IL CUORE TECNOLOGICO
Lunghi condotti in tubi di acciaio convogliano la pastalegno alle due macchine per la produzione della carta. Noi vediamo la PM9, a cui è dedicato un enorme capannone. Un lunghissimo telo di materiale plastico, poroso, viene ricoperto con la soluzione, all’1% di cellulosa e pastalegno e al 99% di acqua, da cui si parte per la formazione della carta. Il telo compie un lungo percorso, guidato da cilindri metallici, per attraversare varie zone della macchina: in quella di formazione la porosità del telo favorisce la perdita d’acqua e porta la dispersione al 20%. Si entra poi nella zona delle presse, dove la carta in formazione viene fortemente compressa, fino a raggiungere un secco del 50%. Infine si passa nella “seccheria”, dove il contatto del foglio di carta con cilindri attraversati da vapore a 2 bar e 120 °C, elimina virtualmente ogni residuo d’acqua. All’uscita la carta ha un’umidità residua del 5% ed è pronta per il processo di patinatura, che nella PM9 è realizzata con un processo a film, una sorta di coating, in cui la patina è applicata su entrambi i lati della carta nel passaggio tra due cilindri. Una seconda seccheria realizza l’asciugatura e poi il passaggio attraverso due supercalandre comprime la carta per ottenere la lucidatura desiderata. La carta, inizialmente avvolta su enormi rotoli di oltre 100 t l’uno, per una lunghezza di circa 150 km, viene poi avvolta da due bobinatrici su tubi di cartone, in bobine di dimensioni più piccole secondo la richiesta dei clienti. Il controllo di questa macchina è minuzioso, perché in tutte le varie fasi occorre tenere sotto controllo un grandissimo numero di parametri: bisogna verificare continuamente temperature, umidità, velocità, ma anche lo spessore del foglio di carta, affinché sia quello desiderato e costante per tutto il lotto di produzione. Occorre verificare che non ci siano buchi e, se ci sono, individuarli con precisione per scartare la parte interessata. I buchi, se frequenti, sono anche un indizio che qualcosa potrebbe non essere corretto nel processo.
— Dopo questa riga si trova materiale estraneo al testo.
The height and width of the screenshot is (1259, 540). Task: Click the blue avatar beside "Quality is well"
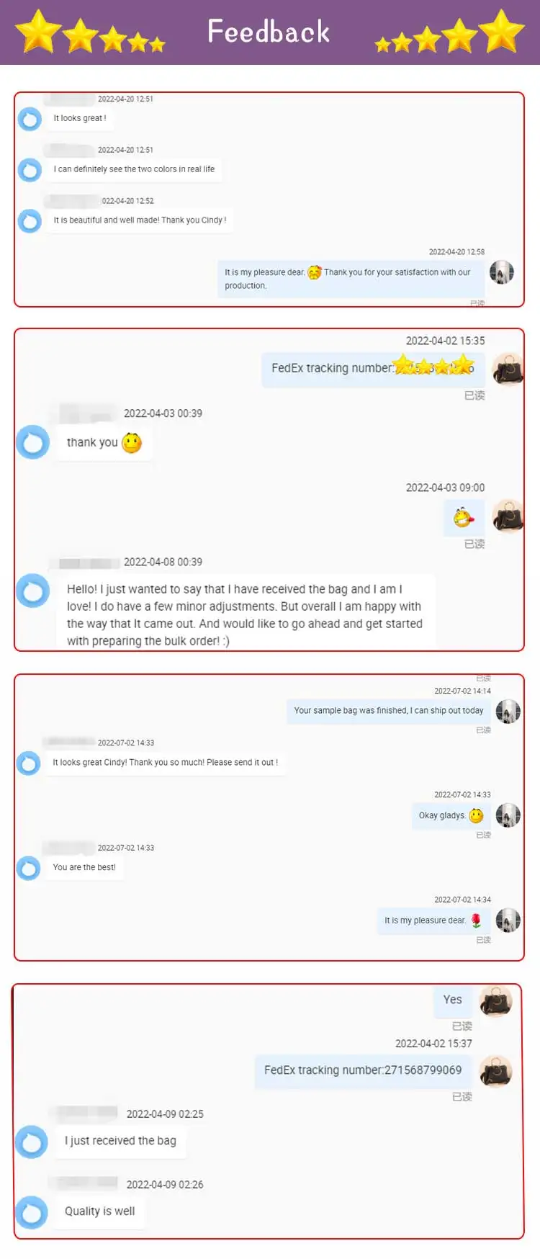pos(32,1211)
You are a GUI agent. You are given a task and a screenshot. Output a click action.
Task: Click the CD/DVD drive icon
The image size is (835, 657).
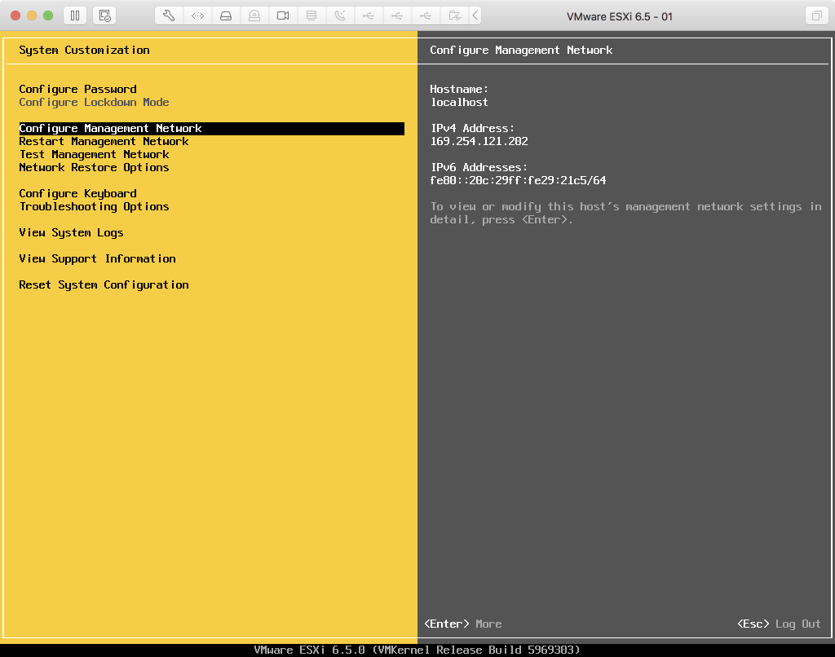(x=255, y=15)
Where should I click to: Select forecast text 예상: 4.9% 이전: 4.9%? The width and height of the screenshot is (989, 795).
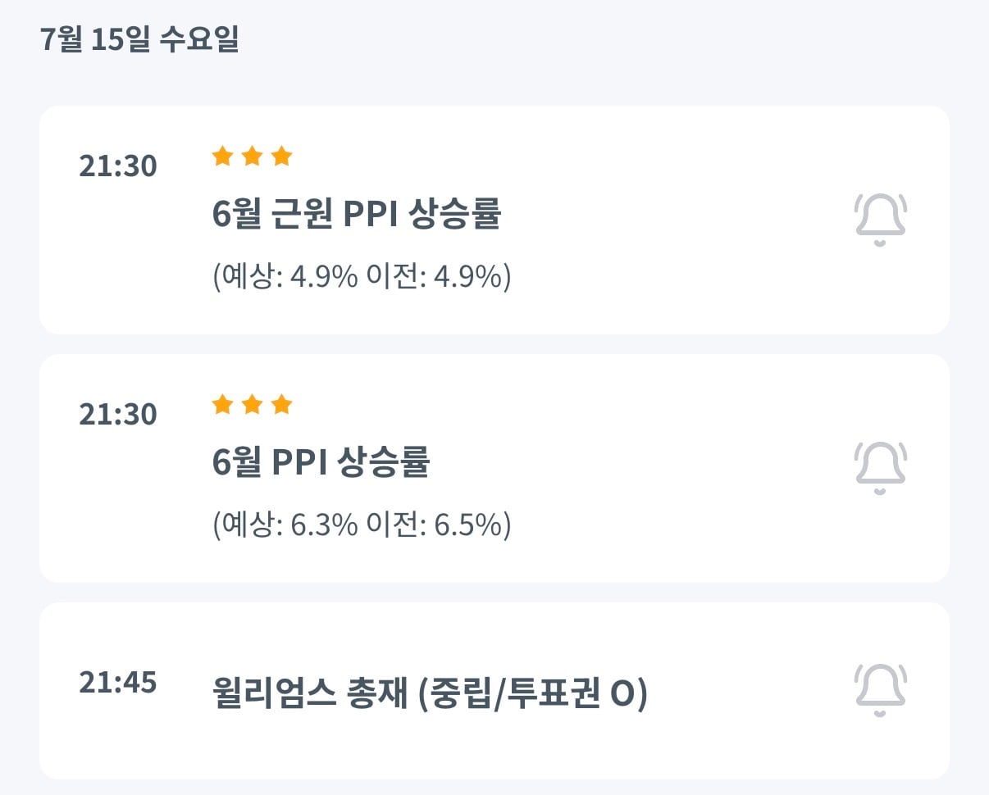tap(362, 277)
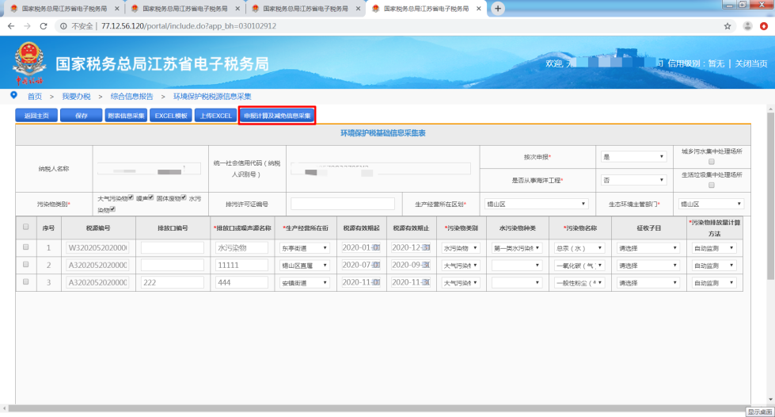775x417 pixels.
Task: Click the 排污许可证编号 input field
Action: click(343, 204)

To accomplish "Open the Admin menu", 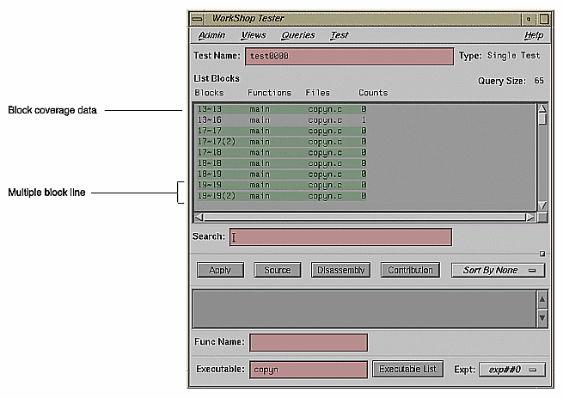I will click(211, 35).
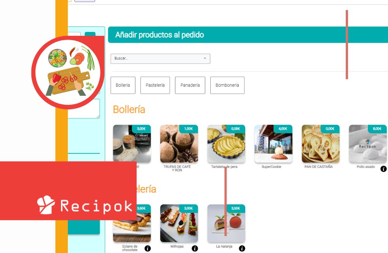388x253 pixels.
Task: Open the Bombonería category
Action: point(227,85)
La zona conclusiva della PM9, dove il rotolo di carta viene tagliato in bobine a misura utilizzabile nelle rotative.
SENSORI E DATI
La sala di controllo della macchina, piena di monitor che mostrano ai tecnici tutti i parametri in gioco, sembra la plancia di controllo di un’astronave. I terminali raccolgono i dati dei sensori e delle 24 telecamere distribuite lungo tutto lo svolgimento della macchina. Una reportistica giornaliera fornisce dati sul consumo di cellulosa, delle materie prime o dell’energia che, se non in linea con quanto previsto, rivelano immediatamente eventuali anomalie. “Ogni tipo di carta ha una sua ricetta – spiega Sorge – per cui possiamo prevedere con precisione i consumi per ogni lotto di produzione e verificare se vi siano eventuali scarti”. Ma potrebbe esserci un passo ulteriore, a cui i tecnici dell’impianto di Verzuolo al momento stanno soltanto pensando. “L’idea sarebbe mettere a punto un algoritmo di intelligenza artificiale – dice Sorge – in grado di analizzare momento per momento le decine di parametri rilevati sulla macchina e fornirci dati ancora più precisi sulla gestione. Ritengo che il passo ulteriore nella direzione dell’Industry 4.0 possa essere questo, ma il nostro processo produttivo è estremamente complesso e una soluzione di questo tipo andrebbe studiata e realizzata su misura”.
La sala di controllo della PM9 dove confluiscono tutti i dati rilevati istantaneamente sul funzionamento della macchina.
Il tutto, infine, si completa con un grande magazzino da 32.000 t, completamente automatizzato. “Ogni bobina di carta – dice Sorge – viene dotata di un codice a barre che la individua in modo univoco, stoccata e poi recuperata al momento della consegna. Questo ci consente anche di tracciare i lotti e avere quindi un pieno controllo della qualità del prodotto”. ©ÈUREKA!
La zona coperta dove le bobine vengono caricate direttamente sui treni per essere avviate alla consegna.
Il magazzino dell’impianto è completamente automatizzato, con una capacità complessiva di 32.000 t di carta, tutte movimentate senza l’impiego diretto di personale, dall’uscita delle macchine fino alle postazioni di carico su tir o treno.